At the time of the ICPA cancellation, Infra-Comm had more than a dozen deals under OIP agreements with other customers that the solution provider could not pursue further, Hosinski said. It could, and did, follow up on other customer orders via Cisco distributors that didn't realize until late summer 2007 that Infra-Comm no longer was authorized as a partner.
By Hosinski's count, Cisco breached contracts with his company on three occasions: the first was breaching the OIP it had with Infra-Comm by letting AT&T take the deal; the second was terminating the other OIPs Infra-Comm had with signed with Cisco; the third was the cancellation of the ICPA.
Infra-Comm continued to work with the customer in question to implement the first and second phases of the Cisco IP telephony project despite the issues it had with Cisco until May of this year, Hosinski said.
Cisco declined to respond to questions about its relationship with Infra-Comm.
However, an industry source close to Cisco said one has to consider the possibility that it was the customer, not Cisco, who decided to go with AT&T and who passed details about the deal to AT&T.
That source also noted that deal-registration agreements do not grant an exclusive relationship between a customer and a solution provider. Instead, it guarantees that the signing partner gets exclusive discounts. Infra-Comm was a Premier or a Silver partner, whereas AT&T is a Gold partner, which could give it better pricing than Infra-Comm could get even with an OIP incentive.
Hosinski said he doesn't believe that the customer told AT&T the details of the deal. He said he has e-mails that came up through the discovery process that show that Cisco passed the Infra-Comm information to AT&T.
Regardless of how the lawsuit plays out, Infra-Comm is no longer the company it once was. From a peak of 12 employees and two offices, the company is now down to four employees and is run from home, Hosinski said.
The lawsuit is more than one company's fight against a large company like Cisco, Hosinski said.
"It's been a long road and a costly road," he said. "Other partners have had these same experiences. I feel like I need to stay in this for the other partners. We need to determine what OIPs and ICPAs mean. The only place where this can be determined is in the courts. It's a point of law."
Hosinski said he cannot walk away from this now. "If I walk away from this, someone else will have to start from square one," he said. "I feel there's a lot at stake, not just between myself and Cisco, but for the thousands of partners that engage with them."
As a result of this lawsuit, Cisco will be in the interesting position of having to argue about the value of solution provider partnerships, Hosinski said.
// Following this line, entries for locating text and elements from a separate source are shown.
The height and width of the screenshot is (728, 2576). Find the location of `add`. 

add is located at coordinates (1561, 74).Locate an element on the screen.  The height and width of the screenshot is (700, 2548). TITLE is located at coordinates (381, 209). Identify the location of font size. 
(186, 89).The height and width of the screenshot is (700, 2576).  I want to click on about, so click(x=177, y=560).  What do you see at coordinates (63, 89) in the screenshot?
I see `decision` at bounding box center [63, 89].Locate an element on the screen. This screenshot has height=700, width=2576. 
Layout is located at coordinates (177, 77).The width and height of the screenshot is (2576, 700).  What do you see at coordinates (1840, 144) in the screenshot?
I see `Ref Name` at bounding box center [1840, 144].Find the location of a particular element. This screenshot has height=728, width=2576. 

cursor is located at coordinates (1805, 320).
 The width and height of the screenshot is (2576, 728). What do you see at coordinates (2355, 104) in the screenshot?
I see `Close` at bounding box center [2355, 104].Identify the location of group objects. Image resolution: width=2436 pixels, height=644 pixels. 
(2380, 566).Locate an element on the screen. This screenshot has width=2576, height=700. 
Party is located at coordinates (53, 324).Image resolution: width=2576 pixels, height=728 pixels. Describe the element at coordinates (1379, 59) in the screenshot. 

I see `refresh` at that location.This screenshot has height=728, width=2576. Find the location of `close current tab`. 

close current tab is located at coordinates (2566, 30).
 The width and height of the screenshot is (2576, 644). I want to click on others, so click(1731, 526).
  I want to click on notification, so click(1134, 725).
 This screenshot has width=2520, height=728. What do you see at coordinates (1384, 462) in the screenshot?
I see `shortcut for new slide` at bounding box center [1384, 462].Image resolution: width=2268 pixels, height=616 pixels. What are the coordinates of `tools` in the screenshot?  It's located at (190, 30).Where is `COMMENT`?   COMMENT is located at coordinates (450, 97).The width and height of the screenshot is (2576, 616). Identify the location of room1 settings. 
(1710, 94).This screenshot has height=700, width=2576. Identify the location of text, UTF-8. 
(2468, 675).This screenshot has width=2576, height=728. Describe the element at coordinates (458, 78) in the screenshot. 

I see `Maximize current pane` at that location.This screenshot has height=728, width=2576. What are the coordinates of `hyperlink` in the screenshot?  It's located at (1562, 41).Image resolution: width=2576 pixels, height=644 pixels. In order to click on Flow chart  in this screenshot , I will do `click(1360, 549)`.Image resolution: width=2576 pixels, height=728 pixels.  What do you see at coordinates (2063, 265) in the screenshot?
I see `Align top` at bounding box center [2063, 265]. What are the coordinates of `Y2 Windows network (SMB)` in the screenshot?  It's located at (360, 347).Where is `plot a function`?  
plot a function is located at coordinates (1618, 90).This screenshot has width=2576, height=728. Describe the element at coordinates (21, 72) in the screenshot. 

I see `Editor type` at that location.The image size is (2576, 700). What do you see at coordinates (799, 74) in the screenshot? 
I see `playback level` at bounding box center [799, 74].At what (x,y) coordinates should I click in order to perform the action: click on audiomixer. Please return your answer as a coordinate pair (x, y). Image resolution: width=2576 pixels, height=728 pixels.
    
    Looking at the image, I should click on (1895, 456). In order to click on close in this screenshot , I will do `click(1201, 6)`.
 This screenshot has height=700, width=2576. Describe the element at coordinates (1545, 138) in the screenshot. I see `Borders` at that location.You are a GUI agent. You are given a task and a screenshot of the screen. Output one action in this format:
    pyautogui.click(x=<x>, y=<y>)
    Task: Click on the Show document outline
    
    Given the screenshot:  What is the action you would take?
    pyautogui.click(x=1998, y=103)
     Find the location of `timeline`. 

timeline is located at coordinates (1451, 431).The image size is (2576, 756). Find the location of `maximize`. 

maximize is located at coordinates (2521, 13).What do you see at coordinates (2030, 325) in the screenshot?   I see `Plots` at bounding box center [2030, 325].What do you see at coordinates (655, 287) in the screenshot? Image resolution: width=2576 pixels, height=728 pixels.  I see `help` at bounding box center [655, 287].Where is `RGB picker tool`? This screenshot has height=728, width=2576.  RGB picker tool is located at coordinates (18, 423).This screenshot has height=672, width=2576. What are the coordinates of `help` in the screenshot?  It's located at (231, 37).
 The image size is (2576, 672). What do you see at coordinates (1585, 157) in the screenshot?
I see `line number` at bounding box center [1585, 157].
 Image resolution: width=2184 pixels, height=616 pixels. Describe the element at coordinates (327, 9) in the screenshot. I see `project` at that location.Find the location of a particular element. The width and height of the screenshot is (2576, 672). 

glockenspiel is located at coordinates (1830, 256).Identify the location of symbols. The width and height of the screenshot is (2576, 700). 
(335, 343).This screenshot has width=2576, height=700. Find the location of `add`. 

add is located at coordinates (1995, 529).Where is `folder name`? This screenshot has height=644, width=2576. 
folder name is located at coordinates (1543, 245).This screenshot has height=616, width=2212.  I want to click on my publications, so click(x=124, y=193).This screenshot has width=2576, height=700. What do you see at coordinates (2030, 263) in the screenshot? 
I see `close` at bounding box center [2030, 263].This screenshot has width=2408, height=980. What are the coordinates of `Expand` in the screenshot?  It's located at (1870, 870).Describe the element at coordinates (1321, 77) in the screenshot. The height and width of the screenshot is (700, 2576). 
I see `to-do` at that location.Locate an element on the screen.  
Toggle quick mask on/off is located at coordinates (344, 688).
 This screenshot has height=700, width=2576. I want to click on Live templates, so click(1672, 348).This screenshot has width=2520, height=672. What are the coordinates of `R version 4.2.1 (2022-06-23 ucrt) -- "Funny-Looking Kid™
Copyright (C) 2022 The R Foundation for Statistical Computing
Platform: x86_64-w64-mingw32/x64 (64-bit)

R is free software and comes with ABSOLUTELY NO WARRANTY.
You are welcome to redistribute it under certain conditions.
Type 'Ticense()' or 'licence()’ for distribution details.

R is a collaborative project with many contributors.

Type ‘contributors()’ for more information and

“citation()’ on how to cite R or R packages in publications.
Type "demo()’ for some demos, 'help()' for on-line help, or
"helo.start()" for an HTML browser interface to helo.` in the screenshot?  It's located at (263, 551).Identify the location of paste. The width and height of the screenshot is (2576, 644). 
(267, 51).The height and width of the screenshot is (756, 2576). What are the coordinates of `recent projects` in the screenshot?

"Cisco's experts and our experts will have to value how Cisco values a Cisco Silver partnership," he said. "This is about partnership. We thought we were a real partner of Cisco. But Cisco now says we're not."
The lawsuit, now scheduled to go to court on Sept. 22, is a process that Infra-Comm is resolved to carry through, Hosinski said.
"My perspective from Cisco is, if they win, big deal," he said. "If they win, they lose. They can say, yeah, we crushed old Infra-Comm. But every partner should take notice of this. Maybe this could have been cleared up behind the curtains. But it wasn't. This is everything I have. I have nothing to lose. But I also think about other partners, and how it might affect them. Right now, I feel like Rocky going up against Apollo Creed."